Comprender la maestría de la muerte significa conectar con la sabiduría. Una inspiración que te llegue, puede ser la última; puede ocurrir en cualquier momento, en cualquier lugar… y la mera posibilidad de contemplar esa posibilidad es aprender de la muerte.

La muerte ayuda a resolver o minimizar problemas, permite relativizar las miserias de nuestro día a día. Si cada vez que tuviéramos un problema fuésemos conscientes que una sola respiración lo puede cambiar todo, probablemente viviríamos al máximo la vida. Si mañana al despertarte supieras que solo te quedan inspiraciones para una semana ¿qué sentirías? Ya sé que cuesta imaginarlo –nuestra mente no tiene experiencia en ello y no sabe en qué carpeta del ordenador cerebral buscar– pero ¡inténtalo! ¿Cómo te sentirías sabiendo que todas las personas con las que conectarás mañana serán las últimas que verás? ¿Te relacionarías de forma distinta? ¿Te molestaría de ellas lo mismo que te ha molestado hasta ahora? ¿Te seguirías quejando de lo mismo que el resto de los días? Siente y reflexiona sobre cómo sería tu vida si mañana fuera tu último día. ¿Cambiarían tus prioridades, tu forma de pensar, tus gustos, tus sueños?

La muerte nos enseña que a menudo malgastamos el tiempo, lo tiramos sin más a la basura porque no vivimos desde la consciencia de la muerte. ¿Qué hacemos con nuestra vida?

Así que un interesante ejercicio es preguntarnos de forma regular cómo viviríamos cada última semana de vida, con la clara intención de mirar a la muerte a la cara. Y ello solo es posible si hacemos las paces con nosotros mismos, de forma que no nos preocupe aquello que ocurra mañana.

Vamos a morir. Lo sabemos. Lo que no sabemos es en qué momento. Recordarlo de vez en cuando nos hace disolver los problemas que generamos, incluso aquellos que parece que son de verdad… La muerte lo transforma todo en un pis pas.

No se trata de cambiar tu vida porque en realidad no creo que sea posible, pero lo que sí puedes es cambiar cómo la vives. No es aquello que haces, sino en lo bien que te sientes al hacer cosas y conseguir ser capaz de enfocar y vivir el presente sin temer lo que viene después. Solo así es posible mirar cara a cara a la muerte y disolver los miedos y las dudas. La vida lo es todo en sí misma y la relación y conexión con ella es lo que le da sentido.

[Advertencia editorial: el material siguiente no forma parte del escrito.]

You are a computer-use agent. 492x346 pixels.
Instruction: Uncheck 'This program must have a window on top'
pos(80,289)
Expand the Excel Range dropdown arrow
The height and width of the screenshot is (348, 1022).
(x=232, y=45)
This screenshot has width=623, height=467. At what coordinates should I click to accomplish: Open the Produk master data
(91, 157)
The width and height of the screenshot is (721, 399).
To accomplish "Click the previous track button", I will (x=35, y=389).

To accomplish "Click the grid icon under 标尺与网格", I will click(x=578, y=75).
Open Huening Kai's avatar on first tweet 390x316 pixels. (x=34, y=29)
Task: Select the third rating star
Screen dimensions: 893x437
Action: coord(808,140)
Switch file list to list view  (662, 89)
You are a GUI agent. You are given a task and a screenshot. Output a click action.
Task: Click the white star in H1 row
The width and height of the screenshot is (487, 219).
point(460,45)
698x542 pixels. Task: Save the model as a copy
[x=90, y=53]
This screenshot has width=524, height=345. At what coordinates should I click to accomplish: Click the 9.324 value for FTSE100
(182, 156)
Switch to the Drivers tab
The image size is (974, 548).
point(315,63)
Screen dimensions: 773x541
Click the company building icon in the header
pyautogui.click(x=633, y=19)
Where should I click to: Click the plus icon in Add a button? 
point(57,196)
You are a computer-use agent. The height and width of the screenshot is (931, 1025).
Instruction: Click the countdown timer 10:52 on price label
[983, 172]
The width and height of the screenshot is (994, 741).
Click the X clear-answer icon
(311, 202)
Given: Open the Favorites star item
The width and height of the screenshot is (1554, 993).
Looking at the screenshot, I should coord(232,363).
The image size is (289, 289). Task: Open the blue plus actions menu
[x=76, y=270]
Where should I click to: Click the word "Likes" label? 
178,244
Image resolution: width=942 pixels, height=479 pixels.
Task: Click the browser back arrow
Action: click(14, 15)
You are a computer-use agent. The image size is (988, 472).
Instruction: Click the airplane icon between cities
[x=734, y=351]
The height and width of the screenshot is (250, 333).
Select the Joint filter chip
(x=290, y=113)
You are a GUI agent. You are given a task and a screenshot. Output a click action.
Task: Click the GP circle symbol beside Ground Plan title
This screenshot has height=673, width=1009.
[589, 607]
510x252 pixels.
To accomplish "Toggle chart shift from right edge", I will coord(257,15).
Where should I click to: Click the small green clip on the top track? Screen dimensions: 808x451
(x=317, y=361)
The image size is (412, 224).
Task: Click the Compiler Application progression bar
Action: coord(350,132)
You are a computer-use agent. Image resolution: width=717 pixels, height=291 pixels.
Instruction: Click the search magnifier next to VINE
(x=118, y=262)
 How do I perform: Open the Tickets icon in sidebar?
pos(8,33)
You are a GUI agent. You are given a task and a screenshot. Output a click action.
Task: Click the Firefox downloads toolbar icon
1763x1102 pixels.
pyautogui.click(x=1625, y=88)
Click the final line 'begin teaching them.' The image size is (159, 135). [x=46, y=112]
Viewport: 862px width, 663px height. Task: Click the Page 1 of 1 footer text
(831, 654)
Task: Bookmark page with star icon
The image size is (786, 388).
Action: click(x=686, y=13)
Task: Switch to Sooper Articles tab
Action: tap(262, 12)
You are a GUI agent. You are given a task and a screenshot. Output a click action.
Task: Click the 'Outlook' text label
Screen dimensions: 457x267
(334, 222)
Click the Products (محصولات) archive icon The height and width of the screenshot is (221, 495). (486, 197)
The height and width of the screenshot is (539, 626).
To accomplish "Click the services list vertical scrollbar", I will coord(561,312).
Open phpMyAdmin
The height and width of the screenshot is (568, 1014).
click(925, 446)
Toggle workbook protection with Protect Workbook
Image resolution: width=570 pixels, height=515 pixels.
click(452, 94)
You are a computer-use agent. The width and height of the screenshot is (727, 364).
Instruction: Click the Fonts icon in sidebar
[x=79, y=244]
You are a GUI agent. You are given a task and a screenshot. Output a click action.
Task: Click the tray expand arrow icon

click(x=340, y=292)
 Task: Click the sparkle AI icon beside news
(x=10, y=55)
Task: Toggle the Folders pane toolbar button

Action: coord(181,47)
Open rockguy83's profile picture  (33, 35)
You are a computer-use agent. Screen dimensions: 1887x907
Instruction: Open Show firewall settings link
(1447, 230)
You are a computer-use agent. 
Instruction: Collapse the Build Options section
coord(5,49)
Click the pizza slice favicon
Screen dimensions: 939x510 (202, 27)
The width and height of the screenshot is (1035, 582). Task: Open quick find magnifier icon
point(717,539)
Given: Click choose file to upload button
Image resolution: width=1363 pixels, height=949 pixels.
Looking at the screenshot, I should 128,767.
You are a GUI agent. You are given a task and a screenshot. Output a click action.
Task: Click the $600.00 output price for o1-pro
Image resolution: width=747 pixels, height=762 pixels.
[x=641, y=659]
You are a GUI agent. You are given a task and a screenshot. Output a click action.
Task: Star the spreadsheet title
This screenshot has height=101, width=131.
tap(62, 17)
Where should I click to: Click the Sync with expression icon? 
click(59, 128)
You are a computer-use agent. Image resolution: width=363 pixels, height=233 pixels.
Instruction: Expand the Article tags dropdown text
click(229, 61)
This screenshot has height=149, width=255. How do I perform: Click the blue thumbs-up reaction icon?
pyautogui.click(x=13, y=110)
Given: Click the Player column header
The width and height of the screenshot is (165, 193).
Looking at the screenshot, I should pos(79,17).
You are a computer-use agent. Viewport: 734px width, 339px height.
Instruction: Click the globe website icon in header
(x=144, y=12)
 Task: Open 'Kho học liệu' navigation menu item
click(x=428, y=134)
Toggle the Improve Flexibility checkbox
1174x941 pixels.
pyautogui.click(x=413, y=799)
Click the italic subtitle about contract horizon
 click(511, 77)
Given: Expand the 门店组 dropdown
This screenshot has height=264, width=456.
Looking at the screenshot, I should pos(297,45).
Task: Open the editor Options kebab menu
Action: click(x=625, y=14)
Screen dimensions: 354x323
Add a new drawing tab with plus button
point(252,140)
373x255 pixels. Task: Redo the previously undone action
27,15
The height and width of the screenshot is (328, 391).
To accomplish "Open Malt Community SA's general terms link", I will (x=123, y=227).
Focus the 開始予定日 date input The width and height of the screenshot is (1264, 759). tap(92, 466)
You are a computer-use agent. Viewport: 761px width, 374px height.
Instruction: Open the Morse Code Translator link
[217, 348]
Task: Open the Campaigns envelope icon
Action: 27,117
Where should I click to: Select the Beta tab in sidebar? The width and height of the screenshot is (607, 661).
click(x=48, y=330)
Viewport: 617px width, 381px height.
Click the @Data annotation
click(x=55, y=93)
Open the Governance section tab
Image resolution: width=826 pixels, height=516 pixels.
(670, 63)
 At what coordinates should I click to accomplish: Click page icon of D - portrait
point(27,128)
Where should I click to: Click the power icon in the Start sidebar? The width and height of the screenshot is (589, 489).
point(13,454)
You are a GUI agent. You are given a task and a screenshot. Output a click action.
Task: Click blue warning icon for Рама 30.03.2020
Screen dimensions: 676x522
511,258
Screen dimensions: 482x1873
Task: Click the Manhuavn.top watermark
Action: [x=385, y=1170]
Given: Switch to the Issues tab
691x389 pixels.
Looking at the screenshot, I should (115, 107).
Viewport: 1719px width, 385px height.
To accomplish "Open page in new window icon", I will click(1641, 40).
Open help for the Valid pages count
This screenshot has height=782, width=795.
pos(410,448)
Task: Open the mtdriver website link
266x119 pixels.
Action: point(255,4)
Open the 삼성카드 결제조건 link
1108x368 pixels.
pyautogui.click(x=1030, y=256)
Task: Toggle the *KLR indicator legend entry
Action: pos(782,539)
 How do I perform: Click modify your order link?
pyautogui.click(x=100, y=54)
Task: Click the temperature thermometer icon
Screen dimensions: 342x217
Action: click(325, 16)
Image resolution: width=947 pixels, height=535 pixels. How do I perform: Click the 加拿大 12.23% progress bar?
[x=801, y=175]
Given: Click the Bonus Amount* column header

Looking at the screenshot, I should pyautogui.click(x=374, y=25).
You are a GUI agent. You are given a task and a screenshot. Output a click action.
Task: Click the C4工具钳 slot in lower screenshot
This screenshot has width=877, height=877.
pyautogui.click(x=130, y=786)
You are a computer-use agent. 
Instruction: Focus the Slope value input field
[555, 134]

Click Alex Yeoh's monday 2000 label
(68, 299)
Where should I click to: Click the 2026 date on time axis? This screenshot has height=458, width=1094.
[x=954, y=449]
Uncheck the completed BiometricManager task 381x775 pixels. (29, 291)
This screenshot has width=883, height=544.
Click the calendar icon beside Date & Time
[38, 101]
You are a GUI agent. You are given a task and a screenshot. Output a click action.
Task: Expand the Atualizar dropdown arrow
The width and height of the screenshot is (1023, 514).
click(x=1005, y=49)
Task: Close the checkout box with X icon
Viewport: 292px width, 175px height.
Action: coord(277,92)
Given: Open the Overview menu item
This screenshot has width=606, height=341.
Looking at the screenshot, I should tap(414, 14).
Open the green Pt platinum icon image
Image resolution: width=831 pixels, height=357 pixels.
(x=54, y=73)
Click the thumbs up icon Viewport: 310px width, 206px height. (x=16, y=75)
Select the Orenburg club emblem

La voluntad de vivir la vida, de experimentar y sentir a cada persona, cada oportunidad, cada momento, como si fuera el último, es lo que de verdad le da sentido a la vida. Aquello de “tienes todo el tiempo del mundo” no es verdad, lo único que tienes son momentos en el tiempo y si estás ocupado en pensar, creer, juzgar, resistir o pelear, no los estás viviendo.

Para acabar el post de hoy, recuerdo una de las ideas que más me impactaron del libro: la muerte nos ha hecho la promesa de que todas las cosas son temporales y simplemente están pasando a través del tiempo y del espacio. Solo al final descubriremos que la vida pertenece a la muerte. Por ese motivo, debemos agradecerle a la muerte que nos regale un nuevo día en cada amanecer.

Así que, si es cierto que debemos ser agradecidos, lo mejor es dejar de desperdiciar los momentos, experimentando aquello que somos y nos sucede, en vez de soñar lo que querríamos que sucediera. Estamos en el camino de la muerte, así que mejor vivirla intensamente.

Gemma Segura Virella


 

7 comentarios
  1. Sonia
    Sonia Dice:

    “No se trata de cambiar tu vida porque en realidad no creo que sea posible”.
    Vaya, yo estaba intentando hacerlo, porque ya he intentado alterar el cómo, incluso con ayuda profesional, y no resulta. Consigo cambiar el cómo un tiempo y al final vuelvo a pensar que el problema es “lo que vivo” no cómo lo vivo. Por eso quería cambiarlo.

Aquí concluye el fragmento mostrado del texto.